▶ **Document section**:
┏━━
A Lightweight Convolutional Neural Network for Guided Wave Based Damage Detection in Composite Structures

1. School of Information Science and Technology, Dalian Maritime University, Dalian, Liaoning 116026, P.R.China;
2. School of Fiber Engineering and Equipment Technology, Jiangnan University, Wuxi, Jiangsu 214122, P.R.China

Funds:

The National Science Foundation of China(12102075；62101090)

摘要

摘要: 针对有限计算资源下复合材料的实时监测问题，该文提出了基于超声导波和轻量化卷积神经网络（one-dimension convolutional neural network-deformable convolution attention，CDCA）的损伤实时识别方法.在该方法中，为了压缩多个路径的导波信号，首先提出了改进差分驱动的平均聚合（improved differential-driven piecewise aggregate approximation， IDPAA）算法，利用该方法可以显著减少计算量；其次，提出了轻量化可变形卷积注意力(deformable convolution attention，DCA）机制，让模型聚焦在与损伤相关的像素级特征，从而实现更高效、准确的结构损伤识别；最后，通过结合一维卷积神经网络（one-dimension convolutional neural network，1D-CNN）和DCA机制，构建了CDCA模型.该模型不仅可以在有限资源环境下运行，还能实现含噪声工况下的损伤实时识别.在真实数据集上验证了所提出方法的有效性.试验结果表明，所提出的损伤识别方法有较高的损伤识别准确性，准确率可达98%，并且大幅提高了模型计算效率，相较于其他先进深度学习模型具有显著的优势.
┗━━
▶ **To do**:
1) Check each statement against the text on guided wave damage detection in composite structures and mark it yes or no, quoting the words from the text that decide it. (a) The two schools listed are in the same city. (b) The funding comes from the National Science Foundation of China. (c) The summary reports an accuracy of up to 98%.
2) Carry on the text on guided wave damage detection in composite structures from the point where it stops.

▶ **Supplied entries**:
┏━━
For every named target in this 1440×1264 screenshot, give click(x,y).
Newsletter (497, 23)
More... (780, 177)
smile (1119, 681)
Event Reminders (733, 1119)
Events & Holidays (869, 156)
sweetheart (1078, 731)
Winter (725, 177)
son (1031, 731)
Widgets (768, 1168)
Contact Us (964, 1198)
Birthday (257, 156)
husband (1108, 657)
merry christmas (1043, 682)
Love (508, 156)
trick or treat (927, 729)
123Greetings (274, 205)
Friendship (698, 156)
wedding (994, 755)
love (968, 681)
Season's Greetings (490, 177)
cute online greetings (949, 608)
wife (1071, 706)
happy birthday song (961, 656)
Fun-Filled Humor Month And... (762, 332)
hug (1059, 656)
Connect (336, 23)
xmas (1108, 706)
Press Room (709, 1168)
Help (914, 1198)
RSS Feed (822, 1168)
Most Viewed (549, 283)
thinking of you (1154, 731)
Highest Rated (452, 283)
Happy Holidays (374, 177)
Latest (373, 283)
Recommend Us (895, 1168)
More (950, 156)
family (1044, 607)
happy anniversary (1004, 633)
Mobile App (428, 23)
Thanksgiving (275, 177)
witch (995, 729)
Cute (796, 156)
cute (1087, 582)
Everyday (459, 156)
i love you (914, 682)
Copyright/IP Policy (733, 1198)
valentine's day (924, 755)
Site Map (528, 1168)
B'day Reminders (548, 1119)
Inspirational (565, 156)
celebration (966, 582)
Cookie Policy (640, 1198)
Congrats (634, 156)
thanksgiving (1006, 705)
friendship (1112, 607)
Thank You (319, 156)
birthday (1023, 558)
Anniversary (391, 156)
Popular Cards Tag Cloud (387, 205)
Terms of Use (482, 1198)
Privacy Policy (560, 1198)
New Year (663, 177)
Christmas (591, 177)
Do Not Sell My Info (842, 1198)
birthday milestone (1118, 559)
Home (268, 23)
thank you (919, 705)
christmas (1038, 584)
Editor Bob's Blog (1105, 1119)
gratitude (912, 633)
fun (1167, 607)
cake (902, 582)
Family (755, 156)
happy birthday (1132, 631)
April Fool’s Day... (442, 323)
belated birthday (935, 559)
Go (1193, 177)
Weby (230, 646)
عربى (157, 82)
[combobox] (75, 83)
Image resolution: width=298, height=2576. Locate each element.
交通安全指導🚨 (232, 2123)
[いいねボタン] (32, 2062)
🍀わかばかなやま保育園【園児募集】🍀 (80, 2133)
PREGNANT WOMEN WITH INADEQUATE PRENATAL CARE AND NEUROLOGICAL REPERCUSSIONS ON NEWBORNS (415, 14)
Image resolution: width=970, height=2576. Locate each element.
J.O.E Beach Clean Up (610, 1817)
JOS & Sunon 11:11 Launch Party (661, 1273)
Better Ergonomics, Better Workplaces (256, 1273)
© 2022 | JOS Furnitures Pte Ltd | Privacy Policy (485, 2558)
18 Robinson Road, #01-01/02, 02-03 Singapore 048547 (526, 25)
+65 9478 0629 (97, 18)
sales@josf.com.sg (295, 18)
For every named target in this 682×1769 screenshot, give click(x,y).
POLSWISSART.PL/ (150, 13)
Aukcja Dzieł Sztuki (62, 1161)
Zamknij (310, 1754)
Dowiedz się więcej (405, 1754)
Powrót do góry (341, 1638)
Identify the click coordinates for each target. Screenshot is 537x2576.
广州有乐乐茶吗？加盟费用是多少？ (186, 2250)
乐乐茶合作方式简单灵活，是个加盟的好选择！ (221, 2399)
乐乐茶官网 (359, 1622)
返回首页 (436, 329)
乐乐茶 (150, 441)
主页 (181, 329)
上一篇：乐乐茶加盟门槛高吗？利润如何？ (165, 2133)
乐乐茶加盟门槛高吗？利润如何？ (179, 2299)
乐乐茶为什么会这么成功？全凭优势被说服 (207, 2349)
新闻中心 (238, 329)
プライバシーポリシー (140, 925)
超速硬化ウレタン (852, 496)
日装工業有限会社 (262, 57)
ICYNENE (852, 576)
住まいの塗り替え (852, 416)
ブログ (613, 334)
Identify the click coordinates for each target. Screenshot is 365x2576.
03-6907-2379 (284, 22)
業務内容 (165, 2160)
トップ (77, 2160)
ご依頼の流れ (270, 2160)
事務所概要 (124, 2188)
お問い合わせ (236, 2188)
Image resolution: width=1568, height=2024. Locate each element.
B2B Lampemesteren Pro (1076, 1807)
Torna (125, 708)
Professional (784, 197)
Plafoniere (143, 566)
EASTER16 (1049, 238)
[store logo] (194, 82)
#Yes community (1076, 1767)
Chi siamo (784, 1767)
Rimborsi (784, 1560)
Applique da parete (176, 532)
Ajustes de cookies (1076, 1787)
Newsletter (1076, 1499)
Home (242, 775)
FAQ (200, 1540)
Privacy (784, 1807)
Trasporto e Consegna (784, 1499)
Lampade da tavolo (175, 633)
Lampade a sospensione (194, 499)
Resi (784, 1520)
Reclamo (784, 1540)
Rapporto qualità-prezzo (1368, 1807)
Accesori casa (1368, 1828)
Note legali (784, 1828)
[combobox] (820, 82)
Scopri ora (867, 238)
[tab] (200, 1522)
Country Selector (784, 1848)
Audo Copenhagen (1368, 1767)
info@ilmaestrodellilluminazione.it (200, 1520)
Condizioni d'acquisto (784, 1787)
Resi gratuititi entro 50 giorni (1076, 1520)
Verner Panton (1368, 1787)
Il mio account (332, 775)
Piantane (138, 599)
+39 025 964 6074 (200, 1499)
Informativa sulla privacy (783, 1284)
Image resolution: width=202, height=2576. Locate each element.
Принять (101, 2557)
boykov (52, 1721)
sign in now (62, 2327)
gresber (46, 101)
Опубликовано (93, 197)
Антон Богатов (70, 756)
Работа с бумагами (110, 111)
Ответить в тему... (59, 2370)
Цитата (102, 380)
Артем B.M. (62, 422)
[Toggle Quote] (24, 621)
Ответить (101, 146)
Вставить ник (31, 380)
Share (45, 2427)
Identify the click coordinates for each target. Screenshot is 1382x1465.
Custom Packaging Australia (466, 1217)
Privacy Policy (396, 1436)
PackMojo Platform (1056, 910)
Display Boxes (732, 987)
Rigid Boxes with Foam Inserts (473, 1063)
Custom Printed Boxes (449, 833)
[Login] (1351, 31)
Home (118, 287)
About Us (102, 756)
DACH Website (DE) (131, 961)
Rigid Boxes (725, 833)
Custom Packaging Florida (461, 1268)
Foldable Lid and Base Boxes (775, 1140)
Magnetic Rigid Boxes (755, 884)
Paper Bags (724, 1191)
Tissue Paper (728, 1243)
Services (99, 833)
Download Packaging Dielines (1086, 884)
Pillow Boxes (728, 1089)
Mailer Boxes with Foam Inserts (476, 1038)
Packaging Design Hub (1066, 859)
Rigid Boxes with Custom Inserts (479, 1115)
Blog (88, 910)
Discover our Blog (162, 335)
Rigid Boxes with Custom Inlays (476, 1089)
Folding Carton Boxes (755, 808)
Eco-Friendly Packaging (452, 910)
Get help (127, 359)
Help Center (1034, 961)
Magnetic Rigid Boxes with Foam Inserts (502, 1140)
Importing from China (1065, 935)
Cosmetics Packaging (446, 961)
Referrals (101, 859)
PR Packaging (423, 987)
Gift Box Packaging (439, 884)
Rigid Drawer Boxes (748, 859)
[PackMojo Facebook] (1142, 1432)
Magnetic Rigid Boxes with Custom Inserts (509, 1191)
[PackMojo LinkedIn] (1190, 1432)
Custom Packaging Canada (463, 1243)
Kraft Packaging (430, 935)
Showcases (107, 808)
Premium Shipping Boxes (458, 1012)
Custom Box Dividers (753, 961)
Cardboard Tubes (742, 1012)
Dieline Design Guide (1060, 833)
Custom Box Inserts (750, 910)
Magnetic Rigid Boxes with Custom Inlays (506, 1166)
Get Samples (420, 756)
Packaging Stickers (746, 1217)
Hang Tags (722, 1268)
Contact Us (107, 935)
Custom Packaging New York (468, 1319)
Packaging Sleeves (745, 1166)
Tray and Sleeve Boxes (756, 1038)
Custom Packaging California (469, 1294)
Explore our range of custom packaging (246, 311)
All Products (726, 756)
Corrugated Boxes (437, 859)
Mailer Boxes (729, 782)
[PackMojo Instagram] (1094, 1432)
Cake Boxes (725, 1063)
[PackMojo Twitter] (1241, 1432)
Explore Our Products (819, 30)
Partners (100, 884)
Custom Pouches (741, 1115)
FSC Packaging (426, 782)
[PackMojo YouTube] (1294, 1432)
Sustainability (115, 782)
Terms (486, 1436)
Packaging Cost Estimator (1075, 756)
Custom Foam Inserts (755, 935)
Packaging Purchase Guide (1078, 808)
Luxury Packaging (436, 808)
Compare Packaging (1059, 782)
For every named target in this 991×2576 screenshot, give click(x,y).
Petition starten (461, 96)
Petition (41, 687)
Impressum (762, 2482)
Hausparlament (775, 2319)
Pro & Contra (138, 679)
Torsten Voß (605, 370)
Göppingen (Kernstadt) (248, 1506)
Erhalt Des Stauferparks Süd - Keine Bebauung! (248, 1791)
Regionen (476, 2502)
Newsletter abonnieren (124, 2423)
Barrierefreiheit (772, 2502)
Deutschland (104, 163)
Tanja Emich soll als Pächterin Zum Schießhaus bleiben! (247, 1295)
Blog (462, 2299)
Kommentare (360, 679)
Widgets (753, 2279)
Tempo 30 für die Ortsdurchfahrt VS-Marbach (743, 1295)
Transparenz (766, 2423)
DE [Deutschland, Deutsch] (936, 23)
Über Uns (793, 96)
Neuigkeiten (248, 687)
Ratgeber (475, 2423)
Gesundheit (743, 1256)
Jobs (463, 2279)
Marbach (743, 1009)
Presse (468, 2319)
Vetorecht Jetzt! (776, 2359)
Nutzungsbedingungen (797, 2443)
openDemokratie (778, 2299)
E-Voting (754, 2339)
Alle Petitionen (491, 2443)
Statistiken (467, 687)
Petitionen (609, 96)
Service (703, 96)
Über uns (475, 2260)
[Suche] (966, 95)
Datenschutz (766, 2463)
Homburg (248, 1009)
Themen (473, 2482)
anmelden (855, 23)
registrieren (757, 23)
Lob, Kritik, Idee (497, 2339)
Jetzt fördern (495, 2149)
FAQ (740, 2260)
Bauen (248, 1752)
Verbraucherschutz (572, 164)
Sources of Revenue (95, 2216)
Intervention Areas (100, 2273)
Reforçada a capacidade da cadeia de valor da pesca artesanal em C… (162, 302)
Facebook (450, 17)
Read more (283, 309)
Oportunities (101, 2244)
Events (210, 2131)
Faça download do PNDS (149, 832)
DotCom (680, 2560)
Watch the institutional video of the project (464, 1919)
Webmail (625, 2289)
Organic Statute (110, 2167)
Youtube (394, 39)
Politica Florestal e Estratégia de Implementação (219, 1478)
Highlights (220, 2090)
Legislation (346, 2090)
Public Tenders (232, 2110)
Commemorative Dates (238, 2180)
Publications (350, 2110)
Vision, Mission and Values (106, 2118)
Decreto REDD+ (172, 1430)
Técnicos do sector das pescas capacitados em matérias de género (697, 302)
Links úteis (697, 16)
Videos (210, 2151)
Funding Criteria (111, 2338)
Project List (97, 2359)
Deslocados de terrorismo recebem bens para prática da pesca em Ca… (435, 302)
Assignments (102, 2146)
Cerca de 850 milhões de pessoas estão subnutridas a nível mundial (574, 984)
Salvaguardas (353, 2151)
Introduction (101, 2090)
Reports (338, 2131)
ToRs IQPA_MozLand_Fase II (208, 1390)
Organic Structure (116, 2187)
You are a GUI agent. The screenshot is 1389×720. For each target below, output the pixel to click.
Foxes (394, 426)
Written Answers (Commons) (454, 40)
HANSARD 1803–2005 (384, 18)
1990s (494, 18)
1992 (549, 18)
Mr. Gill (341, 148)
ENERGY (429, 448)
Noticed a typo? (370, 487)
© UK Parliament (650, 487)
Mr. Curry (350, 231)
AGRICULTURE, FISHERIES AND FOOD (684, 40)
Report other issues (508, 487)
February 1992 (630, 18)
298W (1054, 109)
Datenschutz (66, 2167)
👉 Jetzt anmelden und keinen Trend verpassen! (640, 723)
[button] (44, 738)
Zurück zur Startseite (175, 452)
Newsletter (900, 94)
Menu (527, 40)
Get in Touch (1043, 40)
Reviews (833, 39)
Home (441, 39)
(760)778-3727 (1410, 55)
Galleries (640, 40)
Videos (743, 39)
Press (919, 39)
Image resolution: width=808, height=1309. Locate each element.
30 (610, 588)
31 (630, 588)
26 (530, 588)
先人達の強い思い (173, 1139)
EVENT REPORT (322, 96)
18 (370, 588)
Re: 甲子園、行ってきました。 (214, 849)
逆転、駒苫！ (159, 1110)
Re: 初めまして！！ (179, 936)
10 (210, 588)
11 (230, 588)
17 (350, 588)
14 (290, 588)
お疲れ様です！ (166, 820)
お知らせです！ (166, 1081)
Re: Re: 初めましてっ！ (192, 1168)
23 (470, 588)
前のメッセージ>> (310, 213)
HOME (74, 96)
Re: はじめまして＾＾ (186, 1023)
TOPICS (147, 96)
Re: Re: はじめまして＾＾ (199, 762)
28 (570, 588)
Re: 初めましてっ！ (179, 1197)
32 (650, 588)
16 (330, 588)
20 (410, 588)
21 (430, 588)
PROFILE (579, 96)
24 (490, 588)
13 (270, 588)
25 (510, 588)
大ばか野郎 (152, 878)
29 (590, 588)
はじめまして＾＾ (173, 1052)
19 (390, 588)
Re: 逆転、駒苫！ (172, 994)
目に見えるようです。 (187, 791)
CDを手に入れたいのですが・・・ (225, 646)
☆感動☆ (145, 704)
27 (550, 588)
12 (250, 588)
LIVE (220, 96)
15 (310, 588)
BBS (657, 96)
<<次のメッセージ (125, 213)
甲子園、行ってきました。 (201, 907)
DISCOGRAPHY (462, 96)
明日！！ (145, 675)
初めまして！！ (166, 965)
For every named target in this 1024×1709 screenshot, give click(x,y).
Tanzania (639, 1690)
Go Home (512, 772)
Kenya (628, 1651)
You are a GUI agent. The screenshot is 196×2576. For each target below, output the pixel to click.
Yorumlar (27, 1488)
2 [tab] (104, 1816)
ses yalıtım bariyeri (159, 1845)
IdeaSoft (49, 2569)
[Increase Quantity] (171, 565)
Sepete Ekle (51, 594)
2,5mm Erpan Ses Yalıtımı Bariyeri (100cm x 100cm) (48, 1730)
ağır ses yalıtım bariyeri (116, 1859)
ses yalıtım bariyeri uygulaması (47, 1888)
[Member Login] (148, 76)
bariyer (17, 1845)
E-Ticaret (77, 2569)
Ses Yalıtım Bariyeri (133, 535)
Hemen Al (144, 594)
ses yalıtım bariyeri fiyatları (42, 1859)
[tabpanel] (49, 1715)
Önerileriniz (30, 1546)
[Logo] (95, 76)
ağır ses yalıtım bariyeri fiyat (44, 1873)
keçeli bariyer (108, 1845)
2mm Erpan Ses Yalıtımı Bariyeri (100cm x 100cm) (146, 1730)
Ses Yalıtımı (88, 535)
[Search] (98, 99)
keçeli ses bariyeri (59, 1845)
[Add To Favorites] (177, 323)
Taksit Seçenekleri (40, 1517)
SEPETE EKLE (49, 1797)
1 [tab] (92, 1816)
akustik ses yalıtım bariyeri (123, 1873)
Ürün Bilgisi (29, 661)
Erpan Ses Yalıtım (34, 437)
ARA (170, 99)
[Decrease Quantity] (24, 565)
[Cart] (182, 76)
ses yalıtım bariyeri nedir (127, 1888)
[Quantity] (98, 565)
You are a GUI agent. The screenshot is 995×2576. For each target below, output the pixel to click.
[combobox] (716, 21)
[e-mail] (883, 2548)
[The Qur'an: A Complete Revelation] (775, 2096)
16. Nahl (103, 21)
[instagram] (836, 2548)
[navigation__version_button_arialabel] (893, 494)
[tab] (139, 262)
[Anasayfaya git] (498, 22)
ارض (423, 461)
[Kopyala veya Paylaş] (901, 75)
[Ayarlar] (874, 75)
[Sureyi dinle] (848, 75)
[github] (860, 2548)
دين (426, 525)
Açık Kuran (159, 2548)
┗━━
▶ **Outputs**:
1)
(a) No: "Dalian, Liaoning 116026" and "Wuxi, Jiangsu 214122".
(b) Yes: "The National Science Foundation of China(12102075；62101090)".
(c) Yes: "准确率可达98%".

2)
- 结构健康监测 /
- 超声导波 /
- 复合材料 /
- 深度学习 /
- 轻量化卷积神经网络
Abstract: For real-time monitoring composite structures under limited resource conditions, a machine learning-assisted method based on ultrasonic guided waves was proposed for real-time damage detection. In the proposed method, firstly, an improved differential-driven piecewise aggregate approximation (IDPAA) algorithm was designed to compress multi-path guided wave signals, thereby greatly reducing computational requirements. Secondly, a novel lightweight deformable convolution attention (DCA) mechanism was developed, which can help model focus on pixel-level feature information related to damage, enabling more efficient and accurate structural damage detection. Finally, by integrating a one-dimension CNN (1D CNN) with the designed DCA mechanism, a lightweight 1D-CNN-DCA (CDCA）model was proposed, which not only can work under the limited resource conditions but also can effectively real-time monitor structural damages under noise environments. The experiment of the proposed damage detection method on real-world datasets demonstrates its effectiveness, where the results reveal that it can reach 98% accuracy and significantly improves computation efficiency, outperforming other advanced monitoring approaches.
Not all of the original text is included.